Playground Love revolves around the design of a club chair. the project investigates how a reduction of materiality can be combined with the preservation of an autonomous formal language, and how the classic club chair can be translated into a contemporary social and ecological context.

in contrast to seating furniture that encourages withdrawal and isolation, such as pieces oriented away from the surrounding space or designed for solitary activities like reading or the use of digital devices, Playground Love follows a dialogical approach. the designed chairs aim to foster communication, enable encounters, and support attentiveness within shared spaces. Playground Love updates the classic club chair by questioning its traditional modes of production and social configurations, while critically reflecting on its historical roots in the exclusive context of the gentlemen’s club. in doing so, the project reopens the question of who is invited to sit, and how access to comfort and presence is shaped.

the seating posture is deliberately comfortable yet upright. it conveys ease while simultaneously supporting presence, eye contact, and exchange. comfort is not understood as passive retreat, but as an active state of social participation.

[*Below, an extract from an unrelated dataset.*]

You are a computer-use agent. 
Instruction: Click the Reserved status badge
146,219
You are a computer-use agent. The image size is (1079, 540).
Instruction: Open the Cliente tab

problem statement: circular design and materiality
from a circular design perspective, conventional club chairs are problematic in several respects. their large dimensions, high weight, and complex, largely inseparable material combinations often result in these objects being discarded as monolithic waste at the end of their life cycle. the reuse or recycling of individual materials is, in most cases, neither intended nor technically feasible.
particularly critical is the widespread use of foam. although attractive to the furniture industry due to low costs and fast processing, foam has a comparatively short lifespan and is only limitedly recyclable or reusable. its use significantly exacerbates the ecological shortcomings of conventional upholstered furniture.

design approach
the form, dimensions, and materiality of a club chair influence not only individual body postures but also social interactions and access to comfort and authority. the occupation of space has historically been unevenly distributed; design can either reproduce these inequalities or consciously challenge them.
Playground Love is conceived as an experimental attempt to develop a chair that completely dispenses with foam while still offering both visual and physical comfort. the design focus lay in maintaining a sense of volume and generosity without generating it through material abundance or mass. instead, comfort is defined through construction, material tension, spatial presence, and a direct relationship to the body.
Playground Love responds to these social and material tensions with a foam-free club chair that defines comfort not through material quantity, but through construction, spatial effect, and bodily relation. The chair is understood as a relational object that makes spatial presence accessible to different bodies without enforcing withdrawal or dominance.

outlook
Playground Love aims to create a seating object that addresses both social interaction and ecological responsibility. the chair is not conceived as a place of retreat, but as an invitation to encounter. the central hope is the development of an object that people sit on—and choose to remain seated in.